## Description of the task
Reproduce word for word the portion of the Brate family history below that runs from "This page conforms" up to and including "accessible to you.".

## Supplied passage
────────

This page conforms to the XHTML standard and uses style sheets. If your browser doesn't support these, you may not see the page as designed, but all the text is still accessible to you.


Bringing the heritage of Schenectady County, New York to the world since 1996

You are here: Home » Families » HMGFM Home » Brate

Hudson-Mohawk Genealogical and Family Memoirs:

Index to All Families | Index to Families by County: Albany, Columbia, Fulton, Greene, Montgomery, Rensselaer, Saratoga, Schenectady, Schoharie, Warren, Washington

Go to previous family: Blessing | next family: Davis

[This information is from Vol. III, pp. 1198-1199 of Hudson-Mohawk Genealogical and Family Memoirs, edited by Cuyler Reynolds (New York: Lewis Historical Publishing Company, 1911). It is in the Reference collection of the Schenectady County Public Library at R 929.1 R45. Some of the formatting of the original, especially in lists of descendants, may have been altered slightly for ease of reading.]

The name in Holland carried by the ancestors of the Albany county family of Brate was "Brett," but in America it has in many instances become Brate. The founder of the family in Albany county was Belthassar Brate, or Brett, born in Holland in 1741, and came to America early in life, settling on wild, unimproved land in New Scotland, near Feurabush, where he died in 1820. He had at the time of his death his farm fairly well cleared and several fields under cultivation. He erected a dwelling of logs, which served as a home for himself and family for a great many years. He was a member of the Dutch Reformed church, as was his wife, they being among the organizers of the first congregation of that faith in the town. He married Rosanna Fuller, born in New Scotland, near the Brate farm, in 1741, died 1815.

(II) Nicholas, son of Belthassar and Rosanna (Fuller) Brate, was born on the Brate homestead in the log house home in New Scotland, 1767, died on the same farm, 1827. He replaced the log house in 1810 with a frame dwelling, so well and strongly built that now, a century later, it is the comfortable home of his great-grandson, Orville H. Brate. The original Brate estate contained several hundred acres that later were divided into smaller farms. Nicholas Brate was a prosperous farmer, and greatly improved the estate. He was an ardent Democrat, and worshipped in the church his father helped to erect. He and his wife were buried on the farm, but in later years their remains were removed to the Jerusalem cemetery, where a granite block, with suitable inscription, marks their resting place. He married Lucy Britton, born in Connecticut, 1760, died in New Scotland, 1836. She was a woman of education, strong character and great ability. In her unmarried years she was a school teacher. After settling in her own home, she became well known in the neighborhood and was much depended on for counsel and advice. She was a remarkable woman, and withal was an energetic worker. She was highly respected and honored in her church and community. Among their children was William.

────────

## Collected data
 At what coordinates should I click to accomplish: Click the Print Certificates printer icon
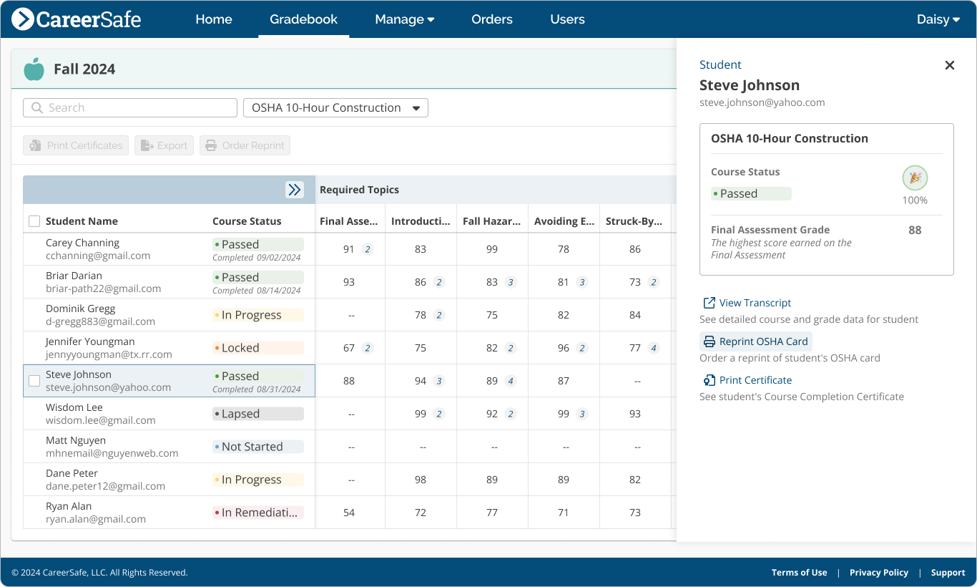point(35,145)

────────

## Expected answer
This page conforms to the XHTML standard and uses style sheets. If your browser doesn't support these, you may not see the page as designed, but all the text is still accessible to you.